Reproduce the lines of the records below exactly, starting at the line that contains "pixels, height=505 pixels." and ending at the line that contains "Looking at the image, I should click on (239, 194).", both included.

(Collected data)
BEGIN

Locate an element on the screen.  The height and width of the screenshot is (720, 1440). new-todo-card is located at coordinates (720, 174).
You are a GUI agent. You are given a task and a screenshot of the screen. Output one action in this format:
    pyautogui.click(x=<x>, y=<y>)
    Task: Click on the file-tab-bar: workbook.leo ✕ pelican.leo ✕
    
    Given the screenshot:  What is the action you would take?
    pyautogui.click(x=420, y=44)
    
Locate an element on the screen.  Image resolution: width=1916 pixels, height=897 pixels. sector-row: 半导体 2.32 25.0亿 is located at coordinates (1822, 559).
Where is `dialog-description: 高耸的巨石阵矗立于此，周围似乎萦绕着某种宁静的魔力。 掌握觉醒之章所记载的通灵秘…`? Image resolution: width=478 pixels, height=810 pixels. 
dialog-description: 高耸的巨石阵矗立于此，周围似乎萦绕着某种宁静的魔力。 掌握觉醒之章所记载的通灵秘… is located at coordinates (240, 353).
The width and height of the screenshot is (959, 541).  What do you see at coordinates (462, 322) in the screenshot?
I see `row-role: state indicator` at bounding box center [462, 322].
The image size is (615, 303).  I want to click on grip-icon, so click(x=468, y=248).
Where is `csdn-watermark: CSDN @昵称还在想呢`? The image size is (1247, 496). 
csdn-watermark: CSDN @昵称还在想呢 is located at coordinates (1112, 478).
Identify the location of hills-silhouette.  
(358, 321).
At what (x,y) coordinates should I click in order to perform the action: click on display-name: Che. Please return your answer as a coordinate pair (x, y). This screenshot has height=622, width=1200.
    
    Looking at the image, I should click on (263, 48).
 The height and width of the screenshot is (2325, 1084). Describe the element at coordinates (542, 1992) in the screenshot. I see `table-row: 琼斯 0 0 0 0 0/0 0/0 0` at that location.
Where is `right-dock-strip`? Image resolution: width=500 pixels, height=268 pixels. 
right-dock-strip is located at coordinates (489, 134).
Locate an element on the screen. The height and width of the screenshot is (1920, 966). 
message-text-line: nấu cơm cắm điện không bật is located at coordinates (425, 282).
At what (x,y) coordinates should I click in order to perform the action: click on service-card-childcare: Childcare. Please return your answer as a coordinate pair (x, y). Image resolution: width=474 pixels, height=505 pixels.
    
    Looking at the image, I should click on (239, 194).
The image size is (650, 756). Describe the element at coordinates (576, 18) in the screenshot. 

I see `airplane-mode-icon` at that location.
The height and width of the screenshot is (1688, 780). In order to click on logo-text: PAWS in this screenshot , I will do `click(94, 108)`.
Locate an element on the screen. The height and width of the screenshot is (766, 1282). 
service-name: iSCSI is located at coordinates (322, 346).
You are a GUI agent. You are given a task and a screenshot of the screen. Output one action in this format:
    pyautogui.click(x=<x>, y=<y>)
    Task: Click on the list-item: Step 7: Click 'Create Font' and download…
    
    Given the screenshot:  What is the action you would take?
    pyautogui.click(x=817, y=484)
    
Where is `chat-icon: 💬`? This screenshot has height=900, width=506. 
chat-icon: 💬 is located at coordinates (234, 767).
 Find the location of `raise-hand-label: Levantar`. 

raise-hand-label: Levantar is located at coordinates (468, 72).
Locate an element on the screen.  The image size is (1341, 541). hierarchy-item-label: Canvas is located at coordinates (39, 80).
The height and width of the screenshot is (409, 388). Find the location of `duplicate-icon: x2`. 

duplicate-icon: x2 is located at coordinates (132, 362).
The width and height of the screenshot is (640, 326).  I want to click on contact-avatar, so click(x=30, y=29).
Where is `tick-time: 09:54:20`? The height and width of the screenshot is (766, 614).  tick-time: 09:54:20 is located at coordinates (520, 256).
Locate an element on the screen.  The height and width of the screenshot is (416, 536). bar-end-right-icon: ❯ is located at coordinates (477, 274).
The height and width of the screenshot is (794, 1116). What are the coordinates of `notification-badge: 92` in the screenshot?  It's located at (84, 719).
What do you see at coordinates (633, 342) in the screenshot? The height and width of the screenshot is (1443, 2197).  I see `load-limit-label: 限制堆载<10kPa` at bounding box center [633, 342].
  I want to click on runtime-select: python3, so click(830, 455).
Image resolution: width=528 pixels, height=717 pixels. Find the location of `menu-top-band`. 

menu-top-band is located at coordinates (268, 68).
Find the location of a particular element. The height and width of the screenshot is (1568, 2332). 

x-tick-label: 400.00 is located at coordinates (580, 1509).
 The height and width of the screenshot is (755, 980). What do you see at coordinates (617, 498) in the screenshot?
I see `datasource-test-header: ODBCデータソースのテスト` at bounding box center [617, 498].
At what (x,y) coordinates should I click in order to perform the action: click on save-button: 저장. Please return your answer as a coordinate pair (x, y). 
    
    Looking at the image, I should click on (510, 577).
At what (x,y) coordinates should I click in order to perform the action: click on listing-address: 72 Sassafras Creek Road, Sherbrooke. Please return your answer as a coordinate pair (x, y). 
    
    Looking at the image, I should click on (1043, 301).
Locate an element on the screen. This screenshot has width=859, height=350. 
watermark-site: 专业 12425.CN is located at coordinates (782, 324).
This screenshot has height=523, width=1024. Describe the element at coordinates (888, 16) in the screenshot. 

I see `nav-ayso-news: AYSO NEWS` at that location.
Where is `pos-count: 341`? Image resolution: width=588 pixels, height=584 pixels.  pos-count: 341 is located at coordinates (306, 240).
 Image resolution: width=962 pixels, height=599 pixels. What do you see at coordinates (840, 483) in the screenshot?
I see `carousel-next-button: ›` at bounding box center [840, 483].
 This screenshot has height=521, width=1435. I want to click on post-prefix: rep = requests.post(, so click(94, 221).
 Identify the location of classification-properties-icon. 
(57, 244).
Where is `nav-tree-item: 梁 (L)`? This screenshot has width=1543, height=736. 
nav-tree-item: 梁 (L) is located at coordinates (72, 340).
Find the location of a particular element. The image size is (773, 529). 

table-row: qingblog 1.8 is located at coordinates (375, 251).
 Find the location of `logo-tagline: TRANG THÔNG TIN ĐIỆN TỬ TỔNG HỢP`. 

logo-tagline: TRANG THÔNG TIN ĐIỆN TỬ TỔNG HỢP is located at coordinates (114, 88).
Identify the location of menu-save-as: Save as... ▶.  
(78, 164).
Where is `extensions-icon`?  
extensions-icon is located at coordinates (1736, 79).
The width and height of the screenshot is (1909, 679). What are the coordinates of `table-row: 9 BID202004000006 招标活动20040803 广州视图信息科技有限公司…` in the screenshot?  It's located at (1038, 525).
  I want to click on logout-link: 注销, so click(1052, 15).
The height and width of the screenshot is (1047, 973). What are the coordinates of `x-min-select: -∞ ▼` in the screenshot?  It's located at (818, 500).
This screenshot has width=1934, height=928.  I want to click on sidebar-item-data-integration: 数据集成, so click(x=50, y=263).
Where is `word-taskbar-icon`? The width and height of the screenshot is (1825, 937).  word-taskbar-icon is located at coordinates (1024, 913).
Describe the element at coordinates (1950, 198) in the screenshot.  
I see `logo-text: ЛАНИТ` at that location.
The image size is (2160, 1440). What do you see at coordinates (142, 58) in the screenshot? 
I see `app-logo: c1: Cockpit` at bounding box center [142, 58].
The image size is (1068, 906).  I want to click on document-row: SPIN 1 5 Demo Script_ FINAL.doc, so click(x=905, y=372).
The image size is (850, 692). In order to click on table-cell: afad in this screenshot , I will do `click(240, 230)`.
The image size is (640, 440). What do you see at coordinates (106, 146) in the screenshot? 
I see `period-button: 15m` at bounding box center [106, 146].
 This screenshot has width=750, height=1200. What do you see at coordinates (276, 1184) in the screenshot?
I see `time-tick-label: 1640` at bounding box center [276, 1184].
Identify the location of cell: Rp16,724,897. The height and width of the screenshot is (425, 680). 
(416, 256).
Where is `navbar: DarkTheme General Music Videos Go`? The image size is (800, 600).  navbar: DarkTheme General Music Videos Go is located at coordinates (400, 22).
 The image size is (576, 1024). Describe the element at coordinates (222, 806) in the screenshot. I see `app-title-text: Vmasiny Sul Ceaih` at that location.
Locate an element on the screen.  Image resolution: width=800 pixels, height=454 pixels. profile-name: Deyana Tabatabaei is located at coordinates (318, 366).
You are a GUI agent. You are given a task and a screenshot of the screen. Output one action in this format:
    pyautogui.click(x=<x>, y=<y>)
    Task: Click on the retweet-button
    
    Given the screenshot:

END

> [Written response]
At what (x,y) coordinates should I click in order to perform the action: click on service-card-childcare: Childcare. Please return your answer as a coordinate pair (x, y). Image resolution: width=474 pixels, height=505 pixels.
    
    Looking at the image, I should click on (239, 194).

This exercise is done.